I've captured the whole team during a session, aren't we beautiful?!
The next day, I was on my way to Paris to attend Newcrafts and present my introduction to event source programming. I was quite stressed out since the training session went quite badly. I prepared a lot to mitigate all the problems I had encountered and defined the goals of each steps of the workshop. The conference started crazy with Clément Delafargue able of explaining hexagonal architecture in a single slide and showing how monad transformers solved problems usually solved by dependency injection frameworks in OOP languages.
I was delighted by how Patrick Kua explained the trident career development they implemented at N26. Although I'm not sure it can be extended to any organization, and I still prefer Camille Fournier's vision of technical management, He explained and captured the essence of the technical lead perfectly: multiplier of knowledge, unifier of technical practices and beholder of the long term vision.
Kevlin Hennley spoke about his vision of software ethics and the balance between rationality, emotion and compassion. I'm not sure his talk will remain as important to me as the passion gospel article I've already mentioned, but he sure mentioned one of my favorite quote of twitter:
One of my most controversial software opinions is that your sleep quality and stress level matter far, far more than the languages you use or the practices you follow. Nothing else comes close: not type systems, not TDD, not formal methods, not ANYTHING. source
I'm gonna stop enumerating conferences I attended one at a time, otherwise it'll take me a month to write everything I learned, but I want to speak about that one term I'm happy of finding during these events: the corridor conference. It consists of not going to the organized conferences and wander around the venue and speak with random people. I think it's the best conference you can attend. It allows you to discover wonderful individuals and speakers you didn't know of.

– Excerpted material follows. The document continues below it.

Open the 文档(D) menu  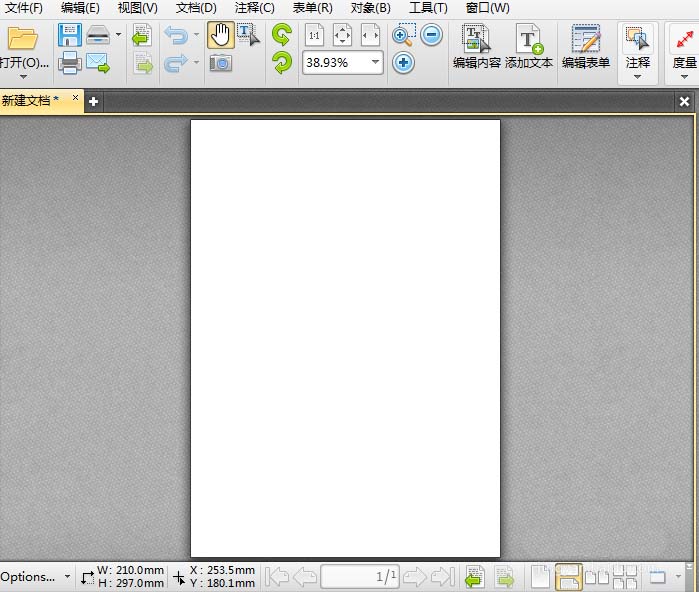pyautogui.click(x=196, y=8)
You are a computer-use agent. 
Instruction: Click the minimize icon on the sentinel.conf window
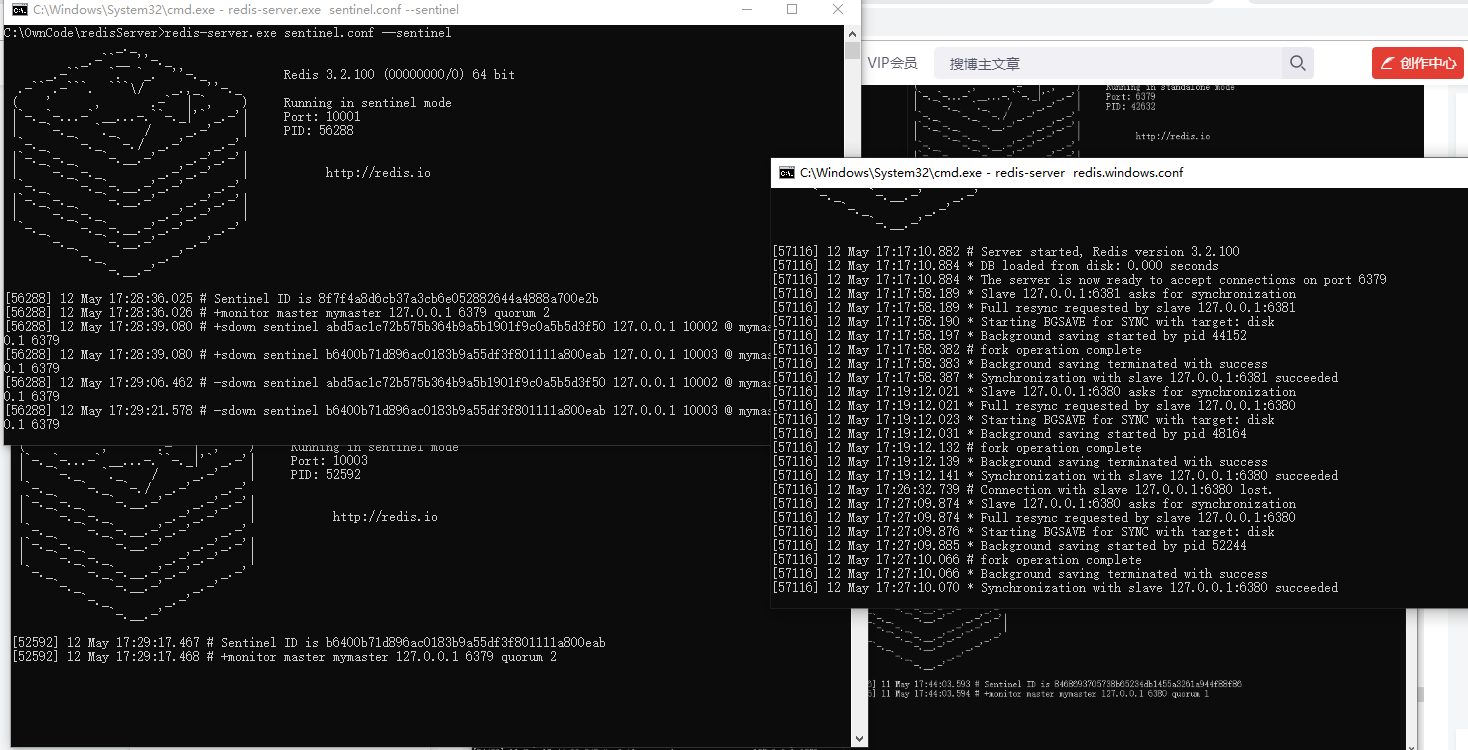coord(745,9)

Mixit is a community event focusing on diversity and openness. I finally had the chance of seeing Woody Zuill on stage. He presented how he and his team implemented the mob programming concept not for a workshop but for actually working all together. I admit I'm skeptical at the effects on the long run of such techniques, they look to me like real Panopticon (more on that by Romeu Moura). It could really be a surveillance tool by the company (funny enough Woody showed surveillance camera movies to illustrate the efficiency of his method). The interesting part is that management did not interfere with the team decision on how they were working, or that they supported their decision depending on where you see it.
In the middle of other interesting conferences, I've attended an improv class, which is the best thing I taught myself in ages. It really reminded me of choir, except that you can hide yourself behind a character.
I had the opportunity to learn, to share, to bound with colleagues, to have fun, to confront my world view and to do all of that in a kind and respectful environment. I consider myself lucky to thrive in such a positive environment. I consumed a lot of my energy but it was really worth it. You can expect some other blog posts coming soon on thoughts that have been running in my head and I'm now ready to write down.